Von einer Aufhellung der Wirtschaftslage mag derzeit noch niemand sprechen. Dazu ist besonders in den Vereinigten Staaten der weitere Verlauf der Immobilienkrise zu ungewiss. Doch macht die amerikanische Wirtschaft im Vergleich zur europäischen Punkte gut. Und dies spricht nach Meinung der Devisenexperten für die amerikanische Währung.

Für die Vereinigten Staaten sind sich die Volkswirte auch ziemlich sicher, dass der nächste Zinsschritt der Fed nach oben gehen wird. Für dieses Jahr gehen die meisten Experten noch davon aus, dass die Leitzinsen stabil bleiben werden. Doch schon im nächsten Jahr könnte die Fed beginnen, ihre Sätze anzuheben. Der Dollar werde sich allmählich erholen, da für die Fed Zinserhöhungen erwartet werden“, meint beispielsweise Unicredit.

In Europa dagegen mehren sich die Anzeichen, dass die EZB in absehbarer Zeit ihre Leitzinsen senken könnte. Wie wahrscheinlich dies ist und wann die Entscheidung fallen könnte - davon erhoffen sich die Devisenexperten Aufschluss von der Pressekonferenz, die EZB-Präsident Jean-Claude Trichet nach der geldpolitischen Sitzung am Donnerstag abhalten wird. Vor allem seine Analyse der wirtschaftlichen Aussichten und der Inflationsentwicklung wird an den Märkten stark beachtet werden.

Beunruhigend ist vor allem, dass sich die europäische Wirtschaft zuletzt spürbar stärker verschlechtert hat, als es der EZB-Rat offenbar erwartet hatte.

Märkte werden auf das Lager der Abweichler achten

Bei der Fed zeigt sich ein ähnliches Bild: Am Dienstag wird allgemein mit einem unveränderten Leitzins gerechnet. Doch die Finanzmarktakteure werden auf die Details achten. „Das wichtigste Thema werden der Ton der geldpolitischen Erklärung sein und die Zahl der Abweichler, die für einen Zinsschritt stimmen - nach unserer Meinung ist es mindestens einer“, heißt es bei Goldman Sachs.

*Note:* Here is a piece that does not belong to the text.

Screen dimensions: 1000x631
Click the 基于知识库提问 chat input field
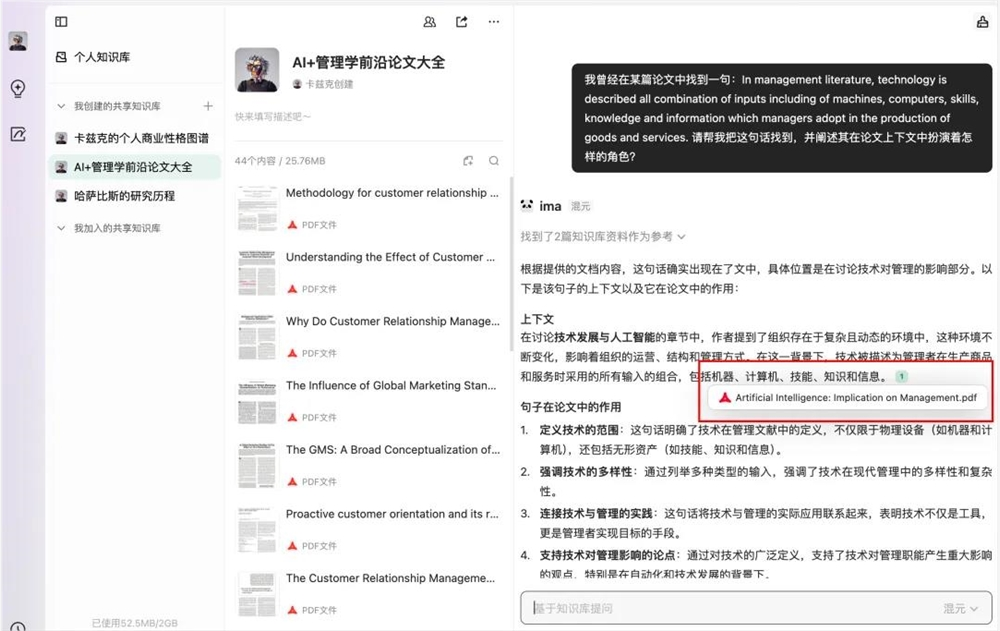click(700, 607)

Richard Fisher heißt der als sicher gesetzte Abweichler, und er ist Präsident der regionalen Federal Reserve Bank von Dallas. Damit steht er zwar nur einer kleineren Zentralbank vor - nach Einlagen ist beispielsweise die Federal Reserve Bank von New York neun Mal größer, und die von San Francisco ist fast drei Mal so bedeutend. Aber der Einfluss eines Notenbankers in den Vereinigten Staaten misst sich nicht nur nach dem Gewicht der Zentralbank, der er vorsteht.

Deshalb wird am Dienstag vor allem darauf geachtet werden, wie stark das Lage der geldpolitischen Falken, die auf einen harten Kurs drängen, tatsächlich ist und wie schnell die Gruppe der Tauben kleiner wird.

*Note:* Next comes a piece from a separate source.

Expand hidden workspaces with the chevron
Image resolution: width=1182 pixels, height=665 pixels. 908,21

Die Zeit der großen Dollarschwäche könnte vorerst enden

„Das Gleichgewicht zwischen Wachstum und Inflation und der Falken und Tauben im Offenmarktausschuss wird ein Thema, wird Fisher zeigen können, dass er kein einsamer Falke ist? Falls nicht, wird das den Dollar nach oben ziehen“, schreiben die Analysten der Rabobank in einer Studie.
Auch wenn Fisher sein Lager der Falken an diesem Dienstag noch nicht vergrößern kann, wird er dies noch nicht als Niederlage werten müssen. Die Zeichen stehen nicht mehr so schlecht wie jüngst für die amerikanische Währung. Die Zeiten der großen Dollarschwäche gegenüber dem Euro nähern sich vorläufig ihrem Ende.

„Der Dollar fängt an, eine stärkere Widerstandskraft gegen schwache Wirtschaftsdaten zu zeigen in dem Maße, in dem sich das makroökonomische Umfeld weltweit zu verschlechtern beginnt“, meint die schweizerische Großbank UBS. So hatte das schwache Wachstum des amerikanischen Bruttoinlandsprodukts im zweiten Quartal, das in der vergangenen Woche bekanntgegeben wurde, dem Dollar kaum noch zugesetzt.

Aus charttechnischer Sicht dürfte für den Euro bei einem Kurs von 1,5500 Dollar voraussichtlich eine Bodenbildung einsetzen. In diesem Jahr ist der Euro gegenüber dem Dollar um mehr als 6 Prozent gestiegen. Auf das Niveau von 1,4592 Dollar wird der Euro in den kommenden sechs Monaten nach Meinung von Unicredit nicht fallen, wohl aber auf 1,49 Dollar zurückfallen. Goldman-Chefökonom Jan Hatzius sieht den Euro im Sommer kommenden Jahres bei 1,45 Dollar.